Aufgaben:
[A] Zähle alle Punkte auf, die der Text zur Parodontitis Stadium IV unter der Bezeichnung „mastikatorische Dysfunktion“ nennt.
[B] Beantworte anhand des Textes zur Parodontitis Stadium IV die folgenden Fragen:
(i) Wer fasst die Ergebnisse einer aktuellen Studie zusammen?
(ii) Welches Stadium ist nach der aktuellen Klassifikation das höchste?
(iii) Wodurch sind derartige Situationen für die betroffenen Patienten gekennzeichnet?
[C] Schreibe den Text zur Parodontitis Stadium IV im Anschluss an seinen letzten Satz weiter.

── Seitenauszug ──

Geringere Energiezufuhr und Fehlernährung bei Parodontitis Stadium IV im Endstadium
Prof. Dr. med. dent. Clemens WalterWelche Auswirkungen hat Parodontitis Stadium IV auf die Nahrungszusammensetzung hinsichtlich Energie- und Vitaminzufuhr der Patientinnen und Patienten? Prof. Dr. Clemens Walter fasst die Ergebnisse einer aktuellen Studie zusammen.
Die aktuelle Klassifikation parodontaler und periimplantärer Erkrankungen berücksichtigt zur Einordnung eines gegebenen Krankheitsfalles verschiedene Komplexitätsfaktoren, welche die Anforderungen an die systematische parodontale Behandlung erhöhen. Das höchste Stadium ist demnach eine Parodontitis Stadium IV. Die ausschlaggebenden Faktoren, die dieses Krankheitsbild von einer Parodontitis Stadium III abgrenzen, sind in der Bezeichnung „mastikatorische Dysfunktion“ zusammengefasst. Hier finden sich Punkte wie sekundäres okklusales Trauma mit erhöhter Zahnbeweglichkeit (>1), Zahnwanderungen und/oder Auffächerung der Frontzähne, weniger als 20 Restzähne oder <10 okkludierende Paare. Derartige Situationen sind für die betroffenen Patienten gekennzeichnet durch zahlreiche Einschränkungen und oft auch einen hohen Leidensdruck.

───
── Erfasste Daten ──

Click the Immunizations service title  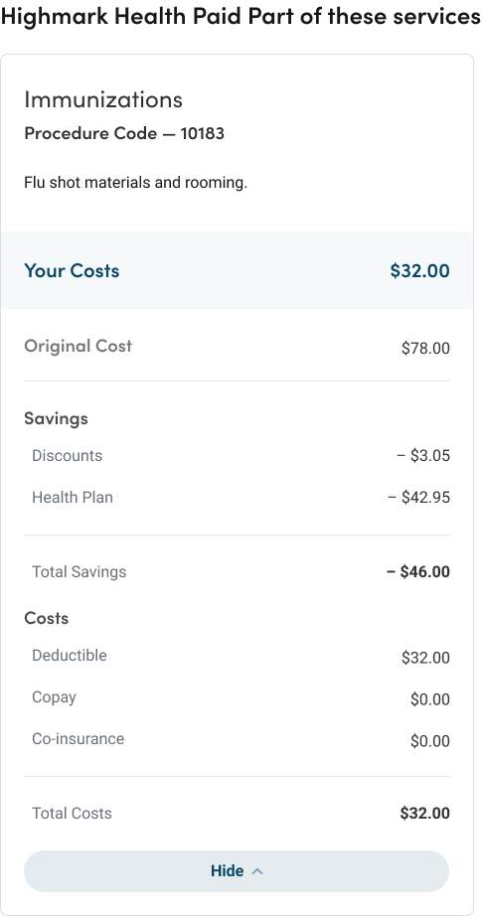pos(103,100)
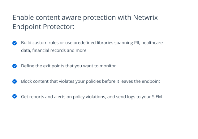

───

Antworten:
[A]
- sekundäres okklusales Trauma mit erhöhter Zahnbeweglichkeit (>1)
- Zahnwanderungen und/oder Auffächerung der Frontzähne
- weniger als 20 Restzähne
- <10 okkludierende Paare

[B]
(i) Prof. Dr. Clemens Walter.
(ii) Die Parodontitis Stadium IV.
(iii) Durch zahlreiche Einschränkungen und oft auch einen hohen Leidensdruck.

[C]
Diese spezielle Klientel ist, vor dem Hintergrund der noch jungen Klassifikation, allerdings bisher nur sehr unzureichend charakterisiert. So ist zum Beispiel die ausgesprochen relevante Frage etwaiger Auswirkungen auf die Nahrungszusammensetzung hinsichtlich Energie- und Vitaminzufuhr der Patienten nicht ausreichend beantwortet. Eine aktuelle und bereits jetzt schon vielbeachtete Studie nahm sich dieser Thematik nun an.
Parodontitis-Patienten: Nahrungsaufnahme wurde analysiert und mit Referenzpopulation verglichen
Die Studie wurde in China geplant und umgesetzt. Zunächst wurden Patienten mit einer terminalen Parodontitis Stadium IV identifiziert. In einem zweiten Schritt wurde die Nahrungsaufnahme der letzten drei Tage anhand von Interviews und Fragebögen analysiert. Differenziert evaluiert wurden die tägliche Zufuhr von Makronährstoffen, wie Obst und Gemüse, und verschiedenen Mikronährstoffen, wie Vitaminen und Spurenelementen, sowie die Gesamtkalorienzufuhr. Die erhobenen Daten wurden mit den Werten einer chinesischen Referenzpopulation verglichen.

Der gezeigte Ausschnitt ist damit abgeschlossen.